Grief is not a linear set of stages but an oscillation. People naturally shift between focusing inward on their loss and focusing outward on daily life. This dynamic process allows for both the recalibration of their internal world and continued engagement with external responsibilities.

The popular notion of "moving on" from trauma is a myth that suggests you can leave the past behind. A more realistic and healthier approach is to "move forward with it," integrating the experience into your identity. This acknowledges the permanent impact of the event while still allowing for growth and rebuilding.

Patti Davis, daughter of Ronald Reagan, suggests a tool for managing intense emotions like grief or anger: set a timer for 30 minutes. Allow yourself to fully experience the feeling during that time. When the alarm sounds, you must move on with your day. This method allows for emotional processing without letting it consume you.

To recover from a professional failure like a layoff, impose a strict and short mourning period (e.g., one week). Then, immediately pivot to proactive measures like networking and applying for new jobs. Taking tangible action is a powerful antidote to the paralysis and anxiety that often accompany career setbacks.

When elite performers retire, the subsequent identity crisis often stems less from the loss of a singular goal (e.g., winning Mr. Olympia) and more from the dissolution of the highly structured daily routine that supported it. Reintroducing discipline and structure, even without the grand objective, is key to rebuilding a sense of self.

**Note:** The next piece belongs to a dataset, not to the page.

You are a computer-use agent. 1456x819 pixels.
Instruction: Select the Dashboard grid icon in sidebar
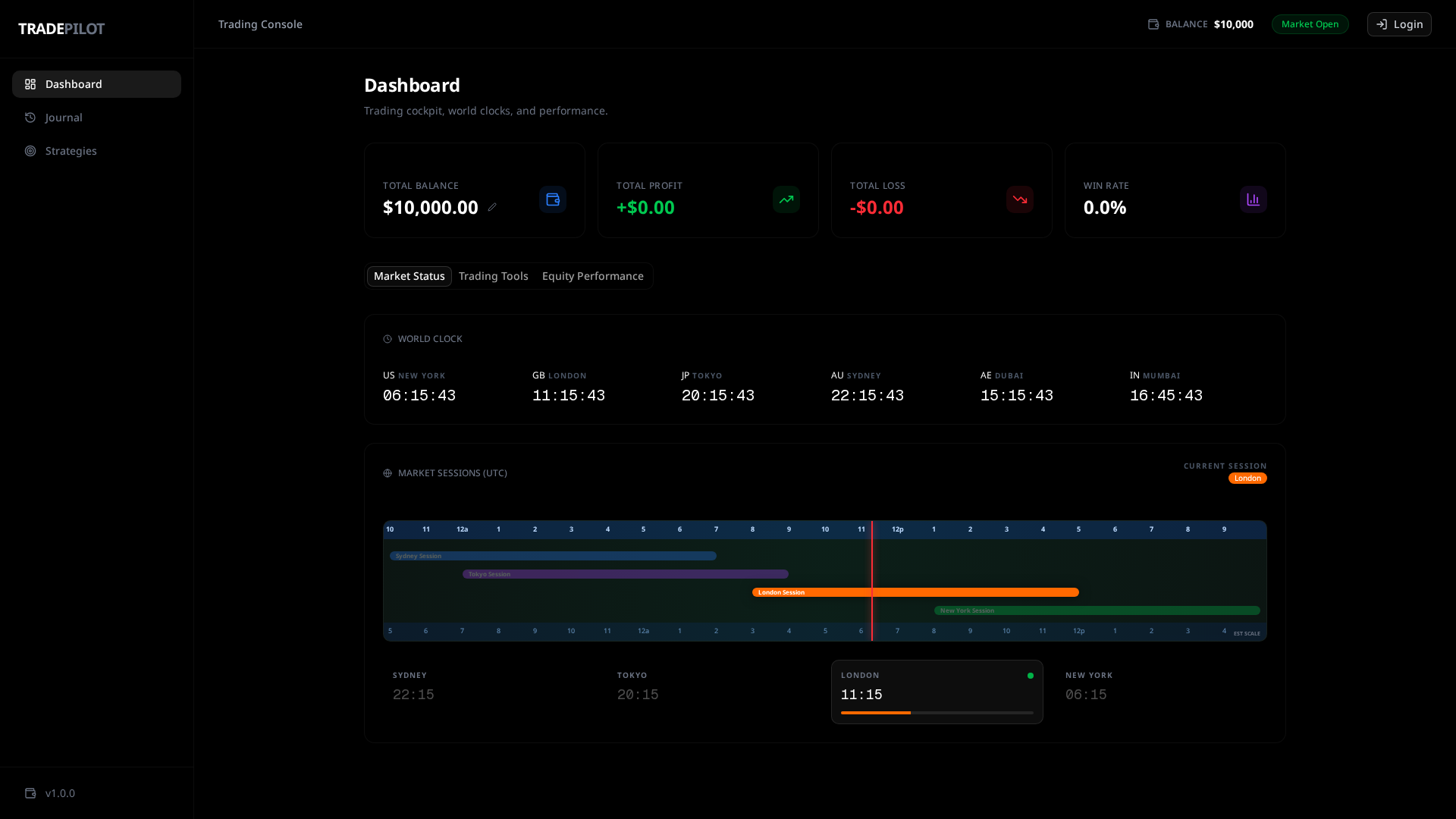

A structured exercise for unpacking grief involves making three lists: 1) the good things you've lost, 2) the bad things you no longer have to tolerate, and 3) the unrealized future hopes and dreams. This provides a complete emotional accounting of the loss.

When we finally eliminate distractions, the first emotion that emerges is often not peace, but grief. This is grief for missed moments and suppressed feelings while we were "numbing the ache of being alive." Making space for this grief is what clears the mental fog and allows for genuine focus.

An employee's sense of purpose is derived from their internal narrative about their work's impact, not the objective nature of the task. A factory worker found joy in a repetitive job by framing it as protecting the families who would use the product he helped build.

After her mother died, having endured a toxic work culture while sick, founder Janice Omadeke used that painful memory as a motivator. She baked the mission to prevent others from having that experience into her company's DNA, transforming personal grief into a profound professional purpose.